NovoCure Ltd., based in Switzerland, has just announced that its Phase III LUNAR trial has successfully met its primary endpoint in patients with non-small cell lung cancer (NSCLC). The trial demonstrated that the use of Tumor Treating Fields (TTFields) in combination with standard therapies resulted in a significant improvement in overall survival when compared to standard therapies alone. This exciting news has the potential to significantly improve outcomes for patients with NSCLC.
TTFields, a revolutionary form of electric fields, have been shown to be highly effective in boosting survival in cancer patients. Not only do these fields kill cancer cells by disrupting cell division, but they also interfere with cell migration, suppress cells’ DNA damage response and even enhance the immune system’s anti-tumor activity. Combining TTFields with immune checkpoint inhibitors has proven to be a powerful combination in the fight against cancer.
The LUNAR trial, a pivotal, randomized and open-label study enrolling more than 270 stage 4 Non-Small Cell Lung Cancer (NSCLC) patients, aimed to explore the impact of TTFields, a novel cancer treatment that leverages differences in electrical properties, division rate and morphology to spare healthy cells and reduce off-target effects. Could this cutting-edge approach enhance the efficacy of existing cancer therapies?

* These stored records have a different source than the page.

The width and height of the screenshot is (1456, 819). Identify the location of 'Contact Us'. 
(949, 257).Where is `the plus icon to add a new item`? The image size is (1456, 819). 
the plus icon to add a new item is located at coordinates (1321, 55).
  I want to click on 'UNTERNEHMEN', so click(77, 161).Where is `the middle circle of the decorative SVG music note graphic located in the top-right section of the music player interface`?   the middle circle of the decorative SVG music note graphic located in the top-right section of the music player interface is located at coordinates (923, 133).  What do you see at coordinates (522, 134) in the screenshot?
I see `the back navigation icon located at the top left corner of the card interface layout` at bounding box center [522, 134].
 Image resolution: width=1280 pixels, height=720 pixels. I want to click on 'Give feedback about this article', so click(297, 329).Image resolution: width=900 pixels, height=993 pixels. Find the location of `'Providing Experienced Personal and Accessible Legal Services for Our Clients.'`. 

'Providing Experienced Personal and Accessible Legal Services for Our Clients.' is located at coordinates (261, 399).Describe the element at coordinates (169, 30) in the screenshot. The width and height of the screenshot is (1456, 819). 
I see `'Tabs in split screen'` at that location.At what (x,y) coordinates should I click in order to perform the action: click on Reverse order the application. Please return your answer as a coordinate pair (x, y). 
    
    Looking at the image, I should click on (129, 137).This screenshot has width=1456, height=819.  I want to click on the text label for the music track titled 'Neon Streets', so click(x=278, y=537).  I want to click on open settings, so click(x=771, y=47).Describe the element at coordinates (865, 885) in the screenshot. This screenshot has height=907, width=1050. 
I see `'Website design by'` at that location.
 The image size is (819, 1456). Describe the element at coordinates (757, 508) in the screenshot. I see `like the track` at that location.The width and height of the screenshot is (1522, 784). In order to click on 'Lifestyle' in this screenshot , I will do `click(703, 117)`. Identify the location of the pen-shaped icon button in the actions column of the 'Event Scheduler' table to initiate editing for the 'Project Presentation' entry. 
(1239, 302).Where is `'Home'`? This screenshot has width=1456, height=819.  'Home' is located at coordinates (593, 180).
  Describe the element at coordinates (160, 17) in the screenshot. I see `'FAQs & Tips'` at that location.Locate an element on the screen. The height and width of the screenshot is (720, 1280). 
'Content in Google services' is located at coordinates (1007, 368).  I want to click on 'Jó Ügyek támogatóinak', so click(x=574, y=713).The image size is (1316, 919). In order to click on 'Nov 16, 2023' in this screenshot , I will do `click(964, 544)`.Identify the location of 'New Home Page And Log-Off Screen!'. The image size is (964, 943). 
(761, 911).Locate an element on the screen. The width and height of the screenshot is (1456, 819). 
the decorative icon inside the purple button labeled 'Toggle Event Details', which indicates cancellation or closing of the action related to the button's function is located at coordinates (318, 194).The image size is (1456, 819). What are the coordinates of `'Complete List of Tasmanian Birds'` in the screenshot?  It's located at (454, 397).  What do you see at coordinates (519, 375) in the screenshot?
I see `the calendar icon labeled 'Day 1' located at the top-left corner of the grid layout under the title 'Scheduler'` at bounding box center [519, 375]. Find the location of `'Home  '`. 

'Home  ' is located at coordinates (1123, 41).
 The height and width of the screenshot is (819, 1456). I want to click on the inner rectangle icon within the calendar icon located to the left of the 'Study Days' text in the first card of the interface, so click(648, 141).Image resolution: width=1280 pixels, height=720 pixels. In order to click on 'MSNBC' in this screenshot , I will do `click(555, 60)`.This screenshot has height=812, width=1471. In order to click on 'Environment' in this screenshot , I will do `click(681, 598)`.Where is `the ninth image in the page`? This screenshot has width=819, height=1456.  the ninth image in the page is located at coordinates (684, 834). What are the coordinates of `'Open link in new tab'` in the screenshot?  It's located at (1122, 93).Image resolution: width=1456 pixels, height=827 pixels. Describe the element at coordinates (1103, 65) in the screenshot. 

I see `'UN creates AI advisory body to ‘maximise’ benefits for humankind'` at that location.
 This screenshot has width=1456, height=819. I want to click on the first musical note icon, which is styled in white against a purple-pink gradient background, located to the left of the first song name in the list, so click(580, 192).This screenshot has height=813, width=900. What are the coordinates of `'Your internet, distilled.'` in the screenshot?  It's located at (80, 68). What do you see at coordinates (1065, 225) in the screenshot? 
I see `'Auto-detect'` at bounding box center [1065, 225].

NovoCure’s TTFields technology has been found to possess anti-cancer activity, and the safety of the electric field intervention was also demonstrated in the LUNAR trial. Results revealed that the therapy was well-tolerated. NovoCure is now preparing to submit a Premarket Approval application to the FDA later this year, and full results and analyses from the trial will be presented at a future medical conference.
Enhancing a Competitive Therapeutic Space
NovoCure’s electric field-based intervention is not intended to be used as a standalone therapy, but rather as a complement to existing standard-of-care cancer treatments, such as Merck’s blockbuster Keytruda (pembrolizumab) and Genentech’s Tecentriq (atezolizumab). This is particularly true in the NSCLC space, where new treatments are being developed and launched on a regular basis.
Jemperli (dostarlimab), GSK’s innovative checkpoint inhibitor, has recently soared to success in its Phase II PERLA trial, producing a highly favorable objective response rate and progression-free survival in non-small cell lung cancer (NSCLC) patients.
Rumors of a possible buyout were swirling last month when California-based Mirati Therapeutics achieved a major milestone: an accelerated FDA approval of its KRAS inhibitor adagrasib, now marketed as Krazati. This new drug expands the therapeutic options for patients with non-small cell lung cancer beyond just immune checkpoint inhibitors.
Krazati has been given the regulatory green light to treat NSCLC patients with locally advanced or metastatic disease and the G12C mutation in the KRAS gene. However, the cancer also faces its fair share of trial failures, with Jounce’s vopratelimab-pimivalimab combo and Novartis’ canakinumab failing to demonstrate superior efficacy in August.